WHAT YOU ARE ASKED TO DO:
In the data below, find every line with the string "Planned" and pull it out.

DATA SHOWN:
---

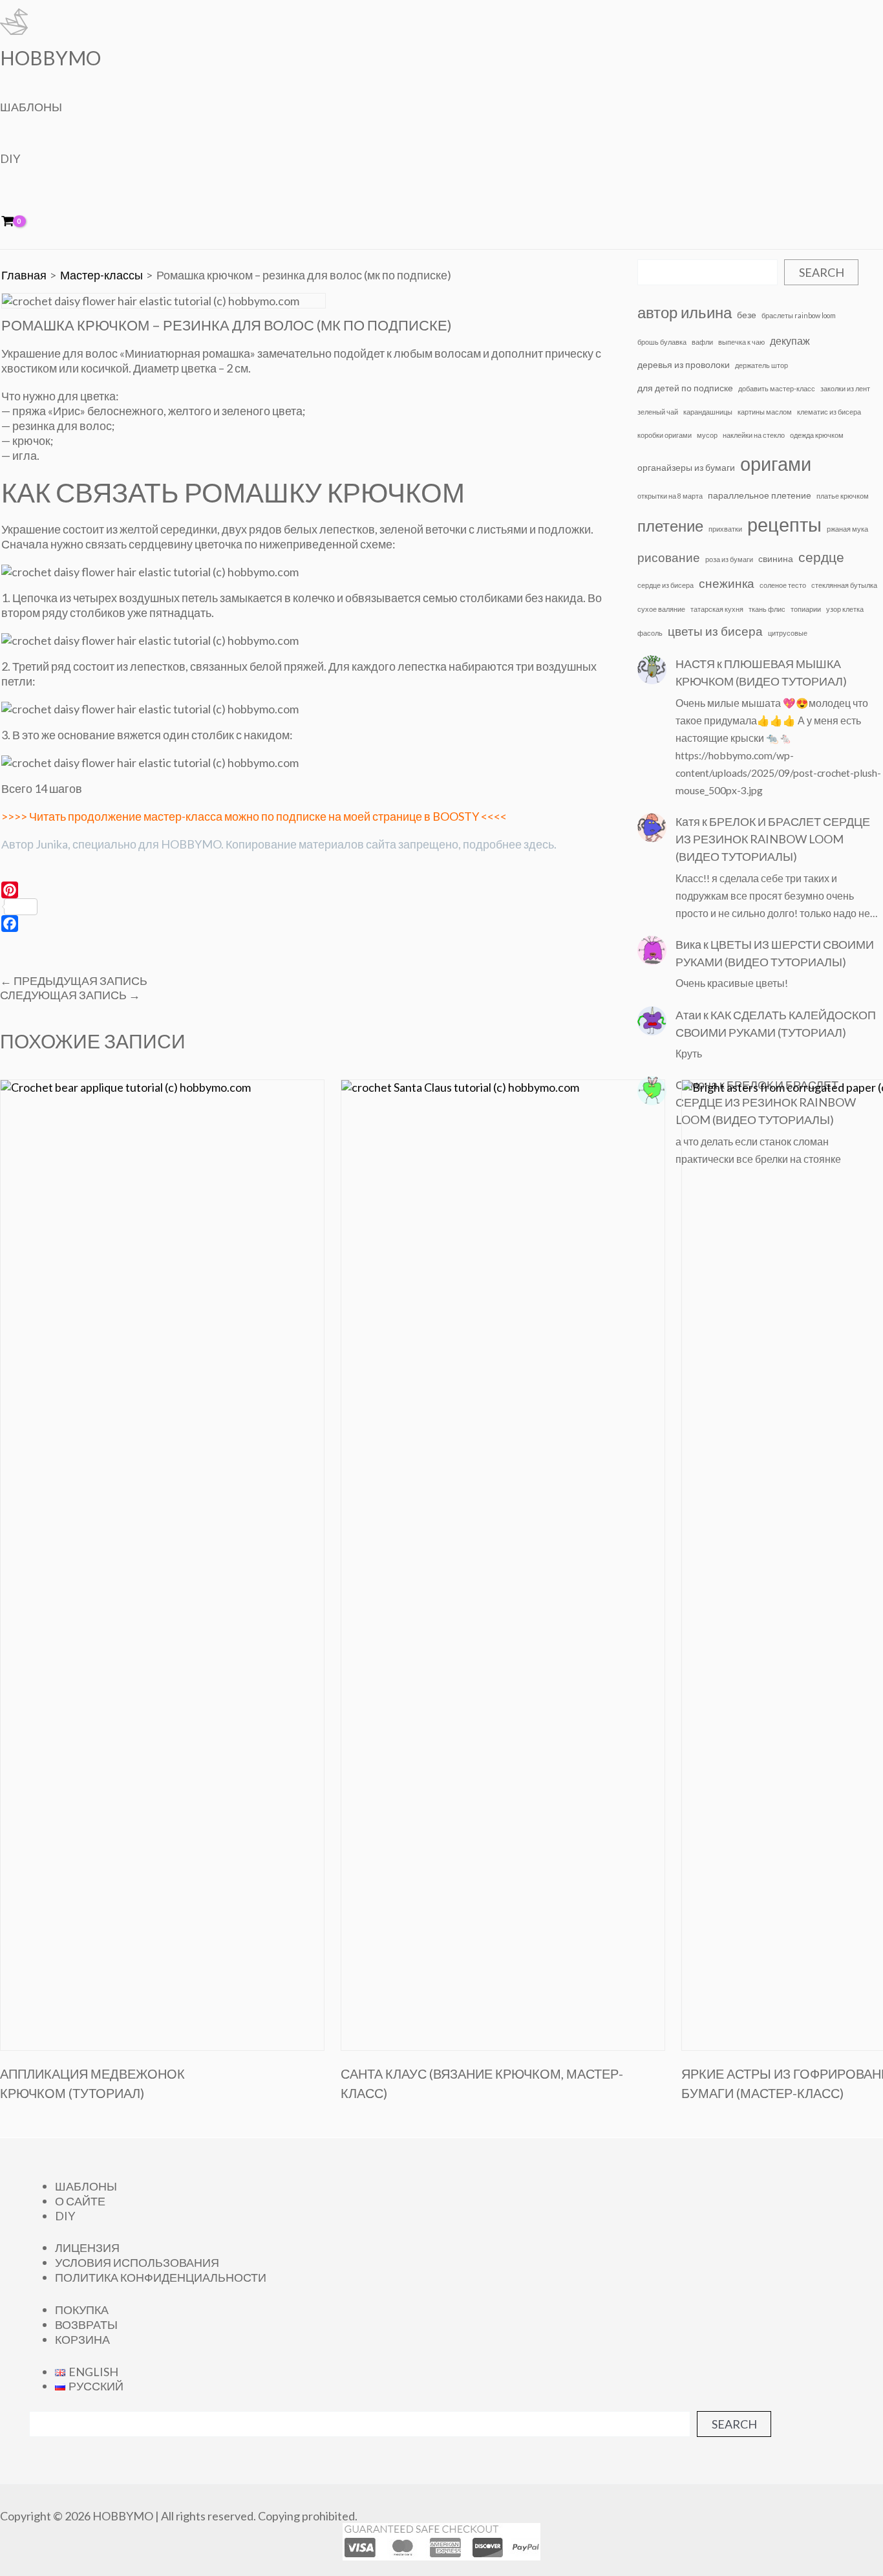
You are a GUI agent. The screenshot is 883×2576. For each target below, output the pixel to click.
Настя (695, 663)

---

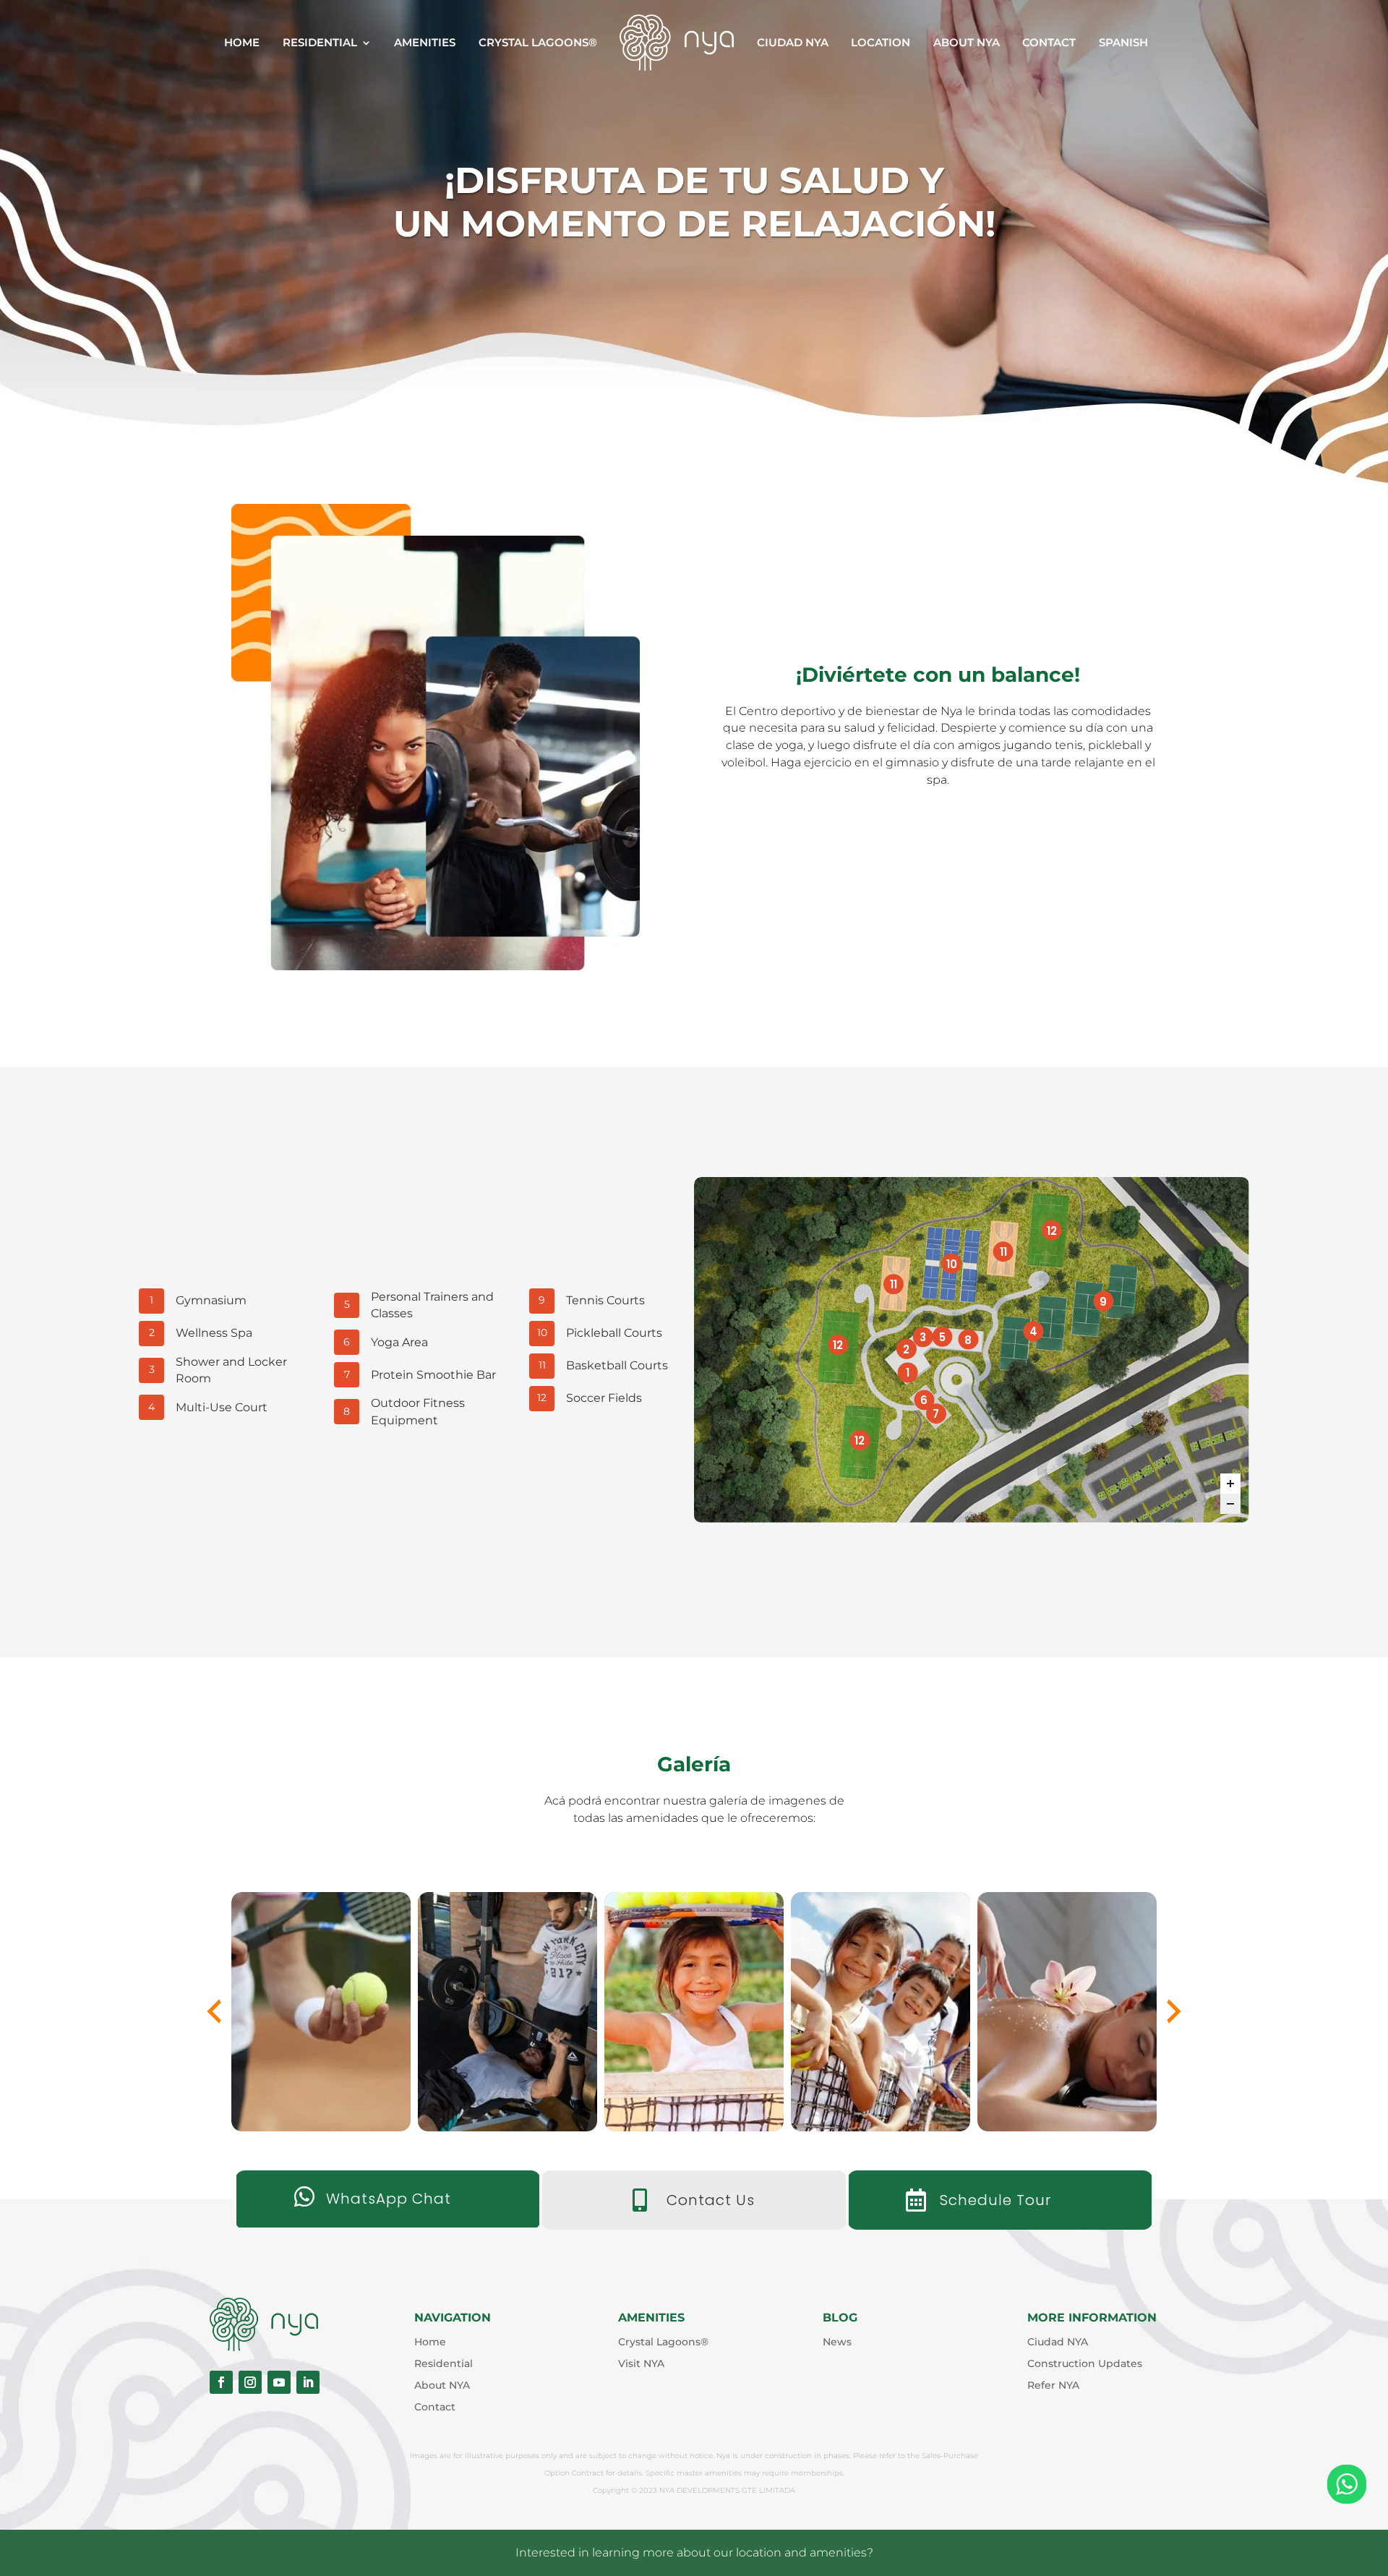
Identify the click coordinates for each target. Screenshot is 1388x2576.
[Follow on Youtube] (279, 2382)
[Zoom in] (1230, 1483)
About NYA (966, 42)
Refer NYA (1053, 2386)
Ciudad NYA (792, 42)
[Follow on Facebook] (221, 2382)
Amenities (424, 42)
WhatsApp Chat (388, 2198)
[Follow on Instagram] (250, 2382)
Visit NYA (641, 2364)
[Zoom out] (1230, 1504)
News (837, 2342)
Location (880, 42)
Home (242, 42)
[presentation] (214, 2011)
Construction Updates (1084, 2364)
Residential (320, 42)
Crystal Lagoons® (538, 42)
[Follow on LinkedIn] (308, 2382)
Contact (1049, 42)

---

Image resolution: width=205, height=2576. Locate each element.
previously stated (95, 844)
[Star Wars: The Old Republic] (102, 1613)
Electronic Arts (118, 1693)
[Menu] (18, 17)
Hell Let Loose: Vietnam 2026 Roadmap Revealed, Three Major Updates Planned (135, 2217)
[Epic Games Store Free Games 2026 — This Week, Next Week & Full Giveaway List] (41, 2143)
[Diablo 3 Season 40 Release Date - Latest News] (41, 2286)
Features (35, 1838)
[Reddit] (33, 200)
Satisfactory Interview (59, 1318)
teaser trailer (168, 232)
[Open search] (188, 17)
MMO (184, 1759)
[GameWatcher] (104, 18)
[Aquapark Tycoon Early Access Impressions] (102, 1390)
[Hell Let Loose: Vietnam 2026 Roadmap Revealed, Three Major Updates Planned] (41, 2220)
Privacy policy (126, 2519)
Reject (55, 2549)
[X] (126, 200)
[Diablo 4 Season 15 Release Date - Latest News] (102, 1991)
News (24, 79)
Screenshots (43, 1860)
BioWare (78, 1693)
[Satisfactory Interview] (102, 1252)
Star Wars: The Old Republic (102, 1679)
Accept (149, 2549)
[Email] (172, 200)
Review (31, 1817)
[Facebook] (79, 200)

---

SOLUTION:
Hell Let Loose: Vietnam 2026 Roadmap Revealed, Three Major Updates Planned (135, 2217)
[Hell Let Loose: Vietnam 2026 Roadmap Revealed, Three Major Updates Planned] (41, 2220)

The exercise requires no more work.